Tragédia que matou 242 pessoas em boate de Santa Maria completa uma década nesta sexta-feira (27). Episódio motivou mudanças na legislação estadual de prevenção e combate a incêndios.

Bombeiro atua no combate ao incêndio na boate Kiss, em Santa Maria, no dia 27 de janeiro de 2013 — Foto: Reprodução/RBS TV
Bombeiro atua no combate ao incêndio na boate Kiss, em Santa Maria, no dia 27 de janeiro de 2013 — Foto: Reprodução/RBS TV

O incêndio que vitimou 242 pessoas na boate Kiss, em Santa Maria, no dia 27 de janeiro de 2013, provocou mudanças na legislação do Rio Grande do Sul.
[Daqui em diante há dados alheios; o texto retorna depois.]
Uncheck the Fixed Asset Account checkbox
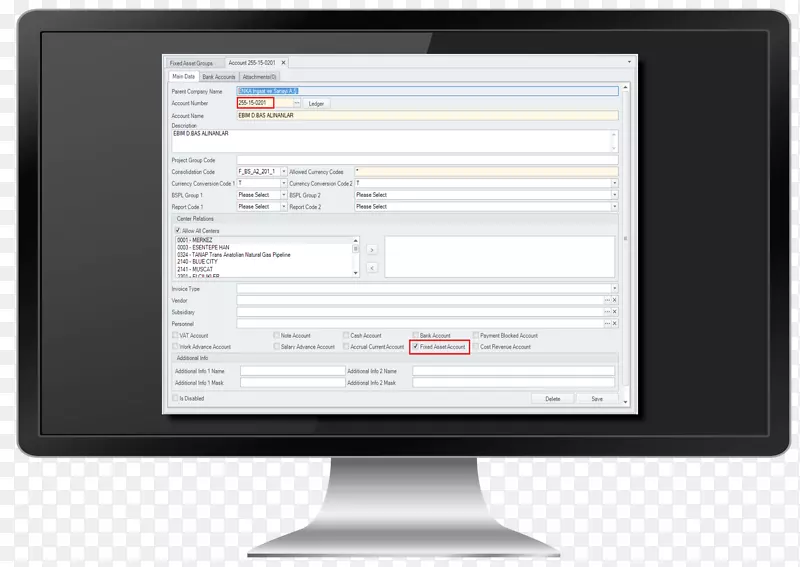 click(x=416, y=347)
Ainda naquele ano, em dezembro, a Assembleia Legislativa aprovou a “Lei Kiss”, com normas de prevenção e combate a incêndios a todos os imóveis não considerados como unifamiliares exclusivamente residenciais.

g1 conversou com especialistas para entender como, 10 anos depois da tragédia, a legislação trata do tema no estado. O regramento foi modernizado após o incêndio, mas, desde então, vem sendo flexibilizado na avaliação de quem estuda o assunto.
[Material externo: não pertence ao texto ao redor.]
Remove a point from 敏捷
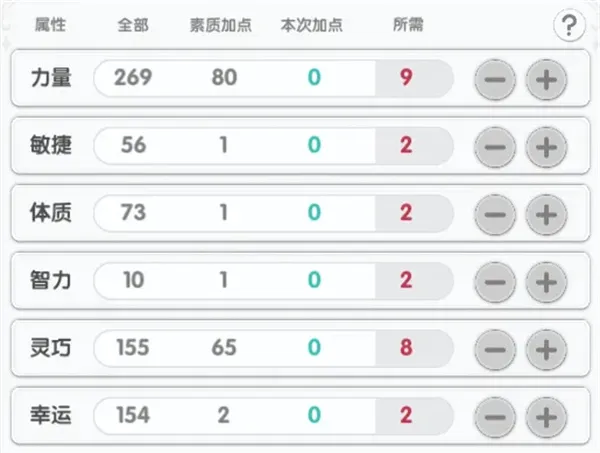Viewport: 600px width, 453px height. 494,146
“A lei [atualmente] dá a possibilidade de se correr o risco”, aponta Ângela Graeff, coordenadora do Curso de Especialização em Engenharia de Segurança contra Incêndio da UFRGS.
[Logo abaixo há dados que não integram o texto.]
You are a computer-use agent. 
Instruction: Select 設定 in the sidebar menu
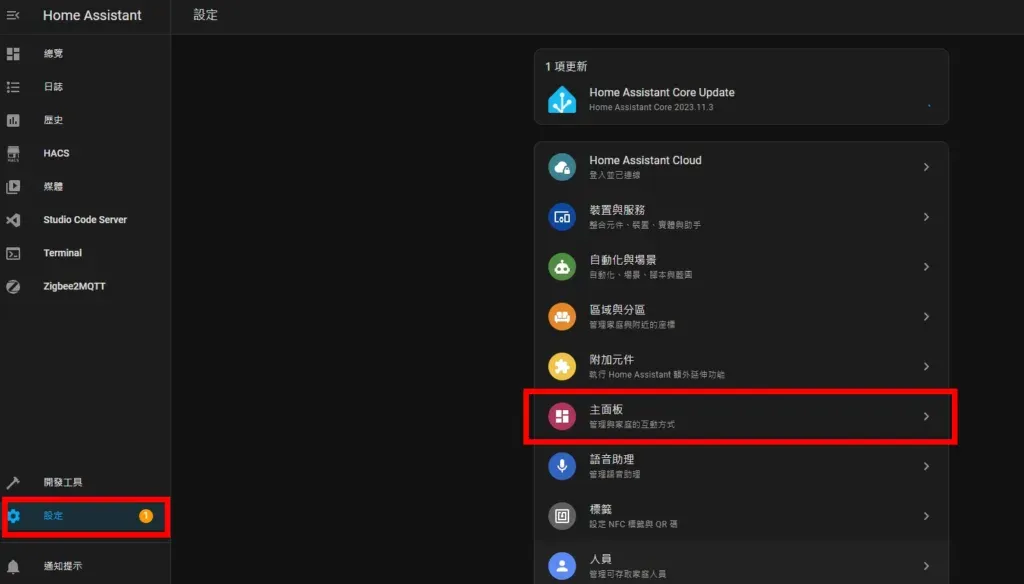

“É o fim da Lei Kiss? A gente pode ter um grande incêndio e ter que fazer uma nova lei porque a atual já não cobre mais”, diz o diretor do Sindicato dos Engenheiros (Senge), João Leal Vivian.

g1 também procurou o governo do estado, por meio da Casa Civil, para comentar as mudanças na lei. A pasta encaminhou as demandas à Secretaria da Segurança Pública, que respondeu aos questionamentos através do Corpo de Bombeiros Militar (CBM).

Comandante-geral da corporação até esta quarta-feira (25), quando foi anunciada a troca da chefia dos Bombeiros pelo governo do RS, o coronel Luiz Carlos Neves Soares Júnior, afirma que as medidas de prevenção seguem sendo cobradas e que proprietários, responsáveis técnicos e bombeiros atuam pela efetiva segurança de uma edificação.

“As alterações ocorridas na lei foram a nível processual (encaminhamento do plano), sendo mantidas inalteradas as exigências das medidas de segurança contra incêndio, que são efetivamente responsáveis por mitigar os riscos e as consequências do incêndio”, afirma.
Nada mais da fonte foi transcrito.